Kadang-kadang saya mau menggugat Tuhan mengenai tubuh manusia, tetapi rasanya kok kurang ajar dan gak tahu diri ya. ”Emang lu siapa, Ther?”
Jika kita disebut sebagai makhluk yang mulia, di mana mulianya jika kita serapuh itu?
Sejak manusia jatuh ke dalam dosa, hidup dengan memakai tubuh ini menjadi lebih sulit. Penderitaan meliputi segala aspek, baik fisik, psikologis, dan juga spiritualitas. Tulisan ini hanya menyinggung aspek fisik.
Kenapa Tuhan tidak menjadikan tubuh manusia seperti Superman atau Wonder Woman? Pada saat planet Krypton akan meledak dan bayi Kal-El harus dilempar ke bumi, Joe Shuster dan Jerry Siegel menciptakannya menjadi Superman ketika terkena sinar matahari kuning. Ia cuma bisa dilemahkan oleh kryptonite (serpihan planet Krypton), radiasi matahari merah dan sihir, atau jika memakai kekuatannya secara berlebihan. Hanya itu.

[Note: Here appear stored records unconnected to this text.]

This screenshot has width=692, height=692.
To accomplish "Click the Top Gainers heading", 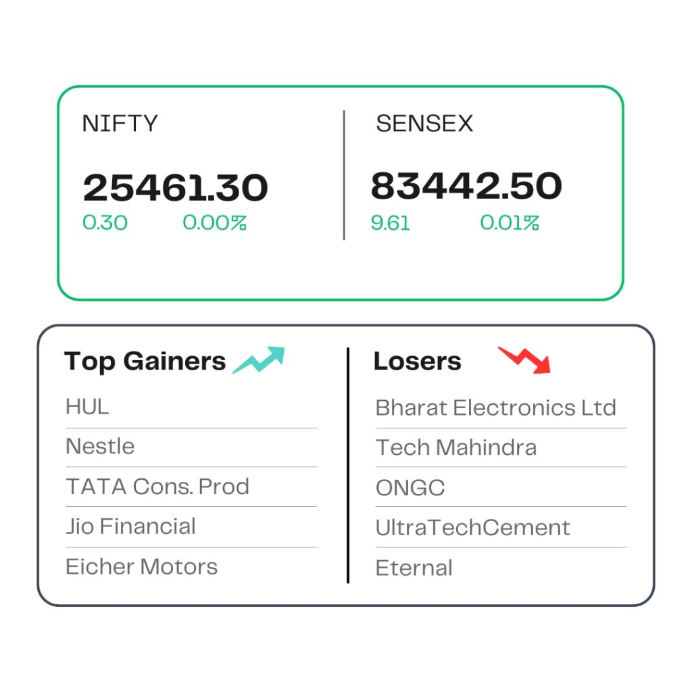I will click(145, 362).
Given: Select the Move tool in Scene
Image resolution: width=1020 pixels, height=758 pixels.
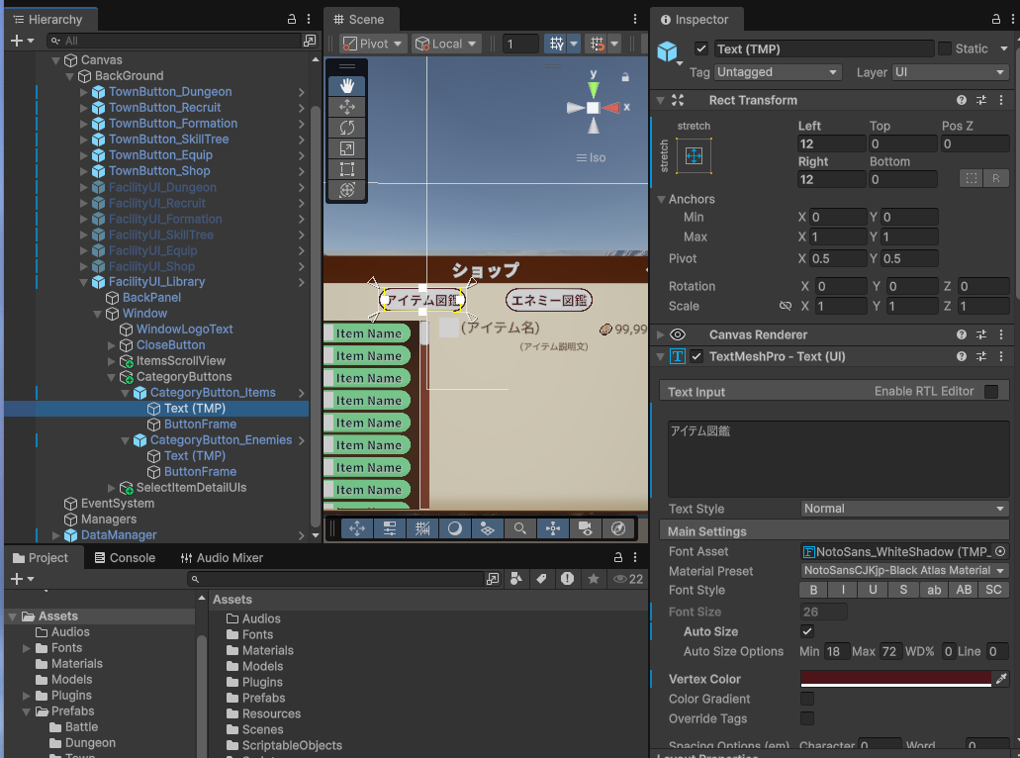Looking at the screenshot, I should 347,107.
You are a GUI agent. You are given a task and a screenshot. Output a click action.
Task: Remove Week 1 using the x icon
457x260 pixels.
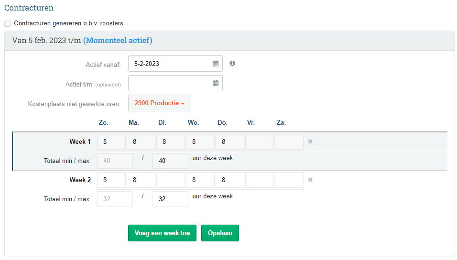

Sedangkan ketika Adam dan Hawa diusir dari Taman Eden karena jatuh ke dalam dosa yang disebabkan sesuatu yang kedengaran konyol (cuma makan buah dari pohon pengetahuan tentang yang baik dan jahat), Tuhan membiarkan tubuh mereka menjadi lebih rapuh dan hidup di dalam kutuk. Selain itu, banyak sekali hal-hal yang bisa melemahkan manusia, membuatnya sakit, bahkan hancur lebur. Mulai dari serpihan kayu sangat kecil yang dapat menusuk ke dalam kulitnya yang lembut dan tipis, penyakit, sampai ketiban truk tronton, atau tersapu tsunami, dan lain-lain.

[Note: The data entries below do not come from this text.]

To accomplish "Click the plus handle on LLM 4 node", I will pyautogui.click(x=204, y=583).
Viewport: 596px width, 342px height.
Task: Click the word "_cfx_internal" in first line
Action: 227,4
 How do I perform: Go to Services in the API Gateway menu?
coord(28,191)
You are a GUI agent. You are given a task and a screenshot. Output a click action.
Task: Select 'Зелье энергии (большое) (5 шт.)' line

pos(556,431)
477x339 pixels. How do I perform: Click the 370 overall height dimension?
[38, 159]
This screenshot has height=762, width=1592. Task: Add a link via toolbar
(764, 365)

Tentu saja Superman hanya dongeng, sedangkan kejatuhan manusia ke dalam dosa adalah riil. Tetapi kalau dipikir-pikir, Superman dan segala superhero ciptaan manusia itu adalah impian manusia tentang dirinya. Sehat, kuat, dan tidak mudah sakit. Jadi, kenapa Tuhan membiarkan tubuh manusia begini rapuh?
Ada orang berkata: diberi tubuh rapuh supaya manusia tidak sombong. Ternyata tidak ngefek juga. Banyak orang yang sombong dan merasa tidak butuh Tuhan. Bahkan mengakui Tuhan ada saja pun tidak mau. Heran, ya. ”Emangnya dia tiba-tiba nongol di dunia ini….”

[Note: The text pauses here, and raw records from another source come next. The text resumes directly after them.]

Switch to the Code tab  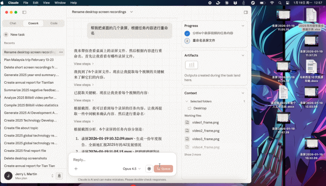pos(54,23)
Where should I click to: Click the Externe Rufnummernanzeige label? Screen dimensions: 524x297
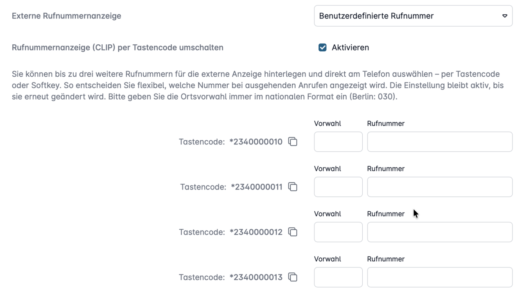66,16
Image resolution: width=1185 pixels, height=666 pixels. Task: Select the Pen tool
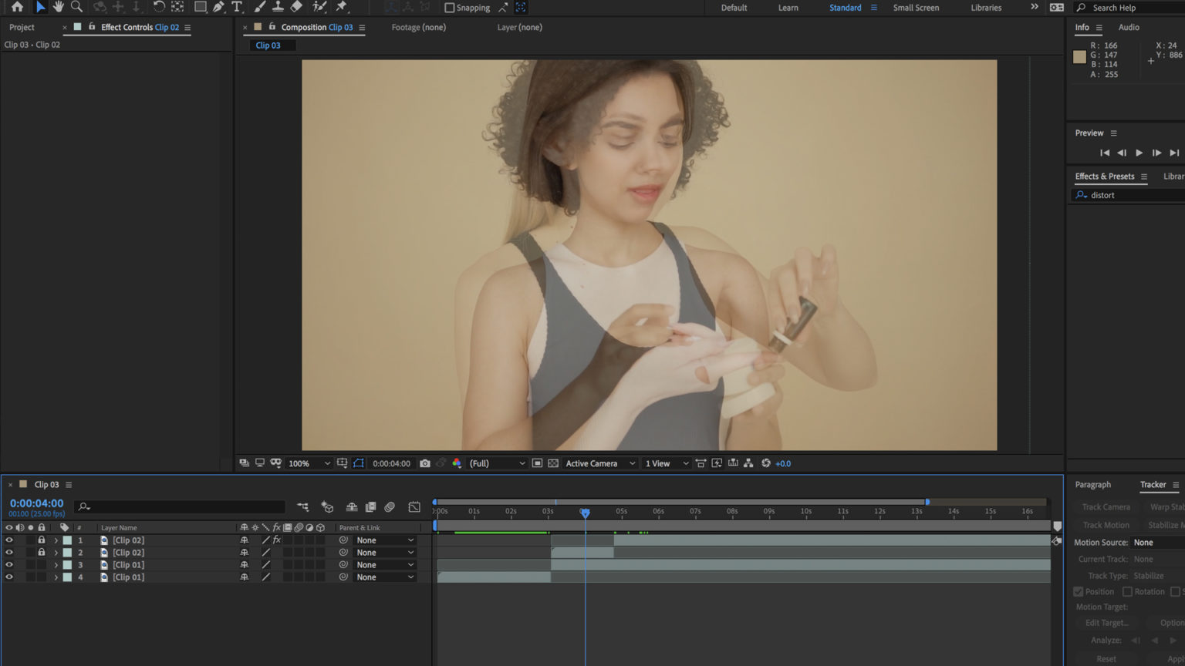[x=218, y=8]
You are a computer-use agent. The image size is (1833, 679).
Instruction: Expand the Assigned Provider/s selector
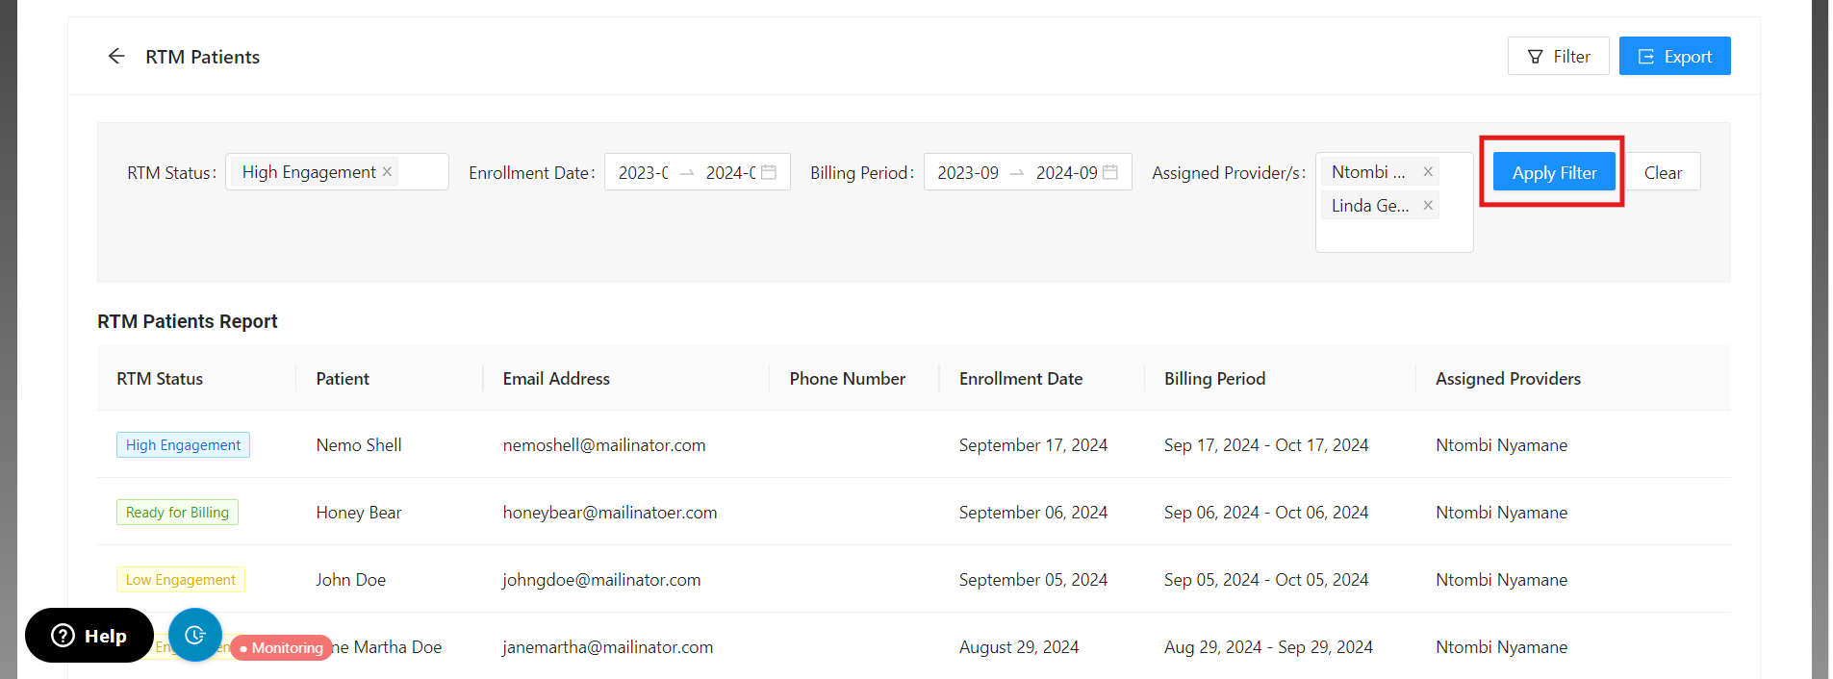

Namun, apakah kita yang mengaku percaya Tuhan menjadi lebih rendah hati dan tidak pernah sombong? Rasanya tidak juga. Mungkin setiap hari kita bergumul dengan ego dan kesombongan kita, termasuk kesombongan rohani. Apakah kita selalu menang?
Sebenarnya bisa saja ’kan Tuhan menjadikan kita seperti malaikat. Tidak pernah kedengaran malaikat sakit fisik atau mengalami gangguan jiwa. Tetapi, memang harus diakui bahwa malaikat ternyata bisa mengalami ”gangguan rohani”, sehingga sepertiga dari mereka harus dilempar ke bumi dan neraka menjadi masa depan mereka karena melawan Allah.
Jadi, suka atau tidak, di dalam kekekalan Dia sudah memutuskan untuk menciptakan kita seperti ini.
Mengingkari kerapuhan tubuh kita adalah sebuah ilusi. Meratapi kerapuhan tubuh kita dapat membuat kita depresi. Pilihan yang ketiga adalah terimalah tubuh kita apa adanya.
Apa bisa?
Waktu melihat di cermin hidung kita pesek, atau kulit wajah mulai muncul keriput, sudah bisa bikin kita resah. Itu sebabnya produk kosmetik atau skincare laku. Jadi, pilihan ketiga itu tidak mudah dilakukan, meskipun merupakan pilihan terbaik.
Anehnya, meskipun tubuh tampak rapuh, ternyata banyak misteri di dalamnya yang belum tersingkap. Ternyata tubuh ini juga punya kekuatan. Bukan kekuatan seperti Superman, melainkan kompleksitas yang membuat kita terpesona dan takjub.
Kompleksitas itu mendorong banyak sekali penelitian tentang tubuh manusia sehingga ilmu pengetahuan berkembang luar biasa. Tercipta juga banyak metode pengobatan dan mesin penyembuh yang canggih (sebagian membuat kita tidak nyaman).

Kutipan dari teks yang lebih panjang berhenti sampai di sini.